3. Red hair, trilby hats, derby shoes and skinny jeans don’t look good on me. So I can finally stop wasting time and money on passing trends that don’t suit my figure.

4.Your body will start to rebel against prolonged sloppiness. Sunscreen, make-up remover, dental floss and sleep are not accessories anymore. They are your assets. And I can’t go out and drink alcohol for longer than 4 nights in a row. After that, it’s detox or collapse. 

5.You can’t please everybody. No matter how hard you try, someone is going to dislike what you say, do or write. 

6.You enter a phase where unpleasant stuff happens and that “stuff” is your adult life. I lived a relatively peaceful existence till a couple of years ago when disaster sort of strucked my house. Every week seemed to bring its own charge of bad news, failed plans and unforeseen difficulties. I spent hours with a friend who was encountering the same problems, wondering if bad luck did actually exist and in that case, if and where we caught it. I now realize those set backs and obstacles are just what adult life is made of and they suddenly come to light because for the first time you are fully responsible of what’s going on.

7.When you reach middle age, some people start to act like it. Young people are all young in the same way. On the contrary, middle-aged people live their time in dozens of different ways. Some decide to become directly old, and you see the string of pearls and the pastel little twin-set suddenly making its appearance on an ex-biker girl or a sudden interest for ancient art fairs and real estate. Some others desperately seek the lost youth and sport around new tattoos, impossible miniskirts and hooded sweatshirts at night. Some stay somewhere in the middle, trying not to look too young while they wait to become old.

8. You start wishing you could go back for a day to your 20s with that body and this, 30-something mindset. Oh, you would have so much more fun!

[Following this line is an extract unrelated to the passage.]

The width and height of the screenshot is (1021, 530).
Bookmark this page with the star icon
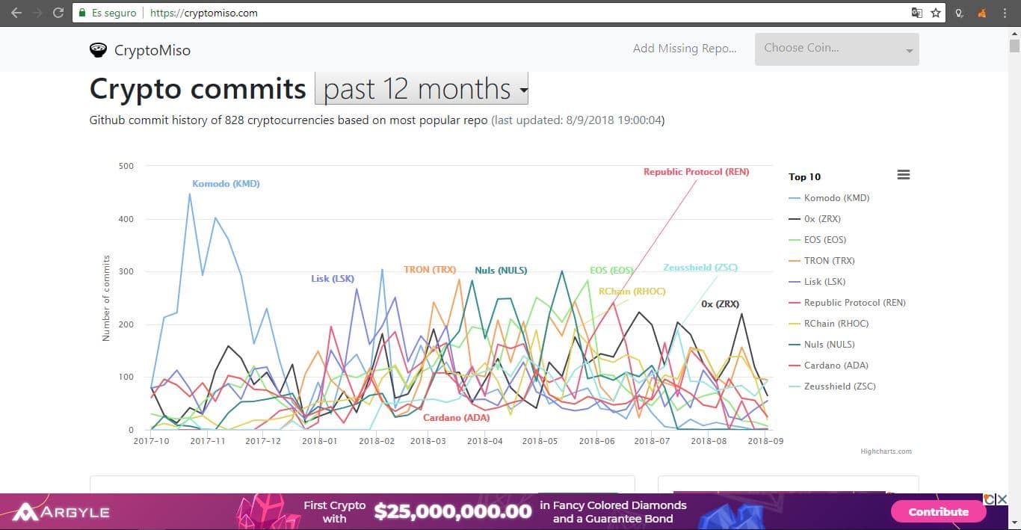(936, 13)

9.Time is not on your side, so you appreciate every moment. As you grow up and your life fills up with schedules and obligations you feel you are not master of your personal time anymore. You can’t keep in contact with all of your friends, you can’t run with your dog as much as you’d like to, you won’t be able to share precious moments with everyone. So, every time you do you are really happy.

10. Everything does not end at 35. One of the reasons I’ve always dreaded the mid-30s is that I was brought up with the idea that you have to peak before middle age, otherwise you’re done. Luckily that’s not true anymore and there’s plenty of things you can achieve later on.

What did you learn so far about getting old?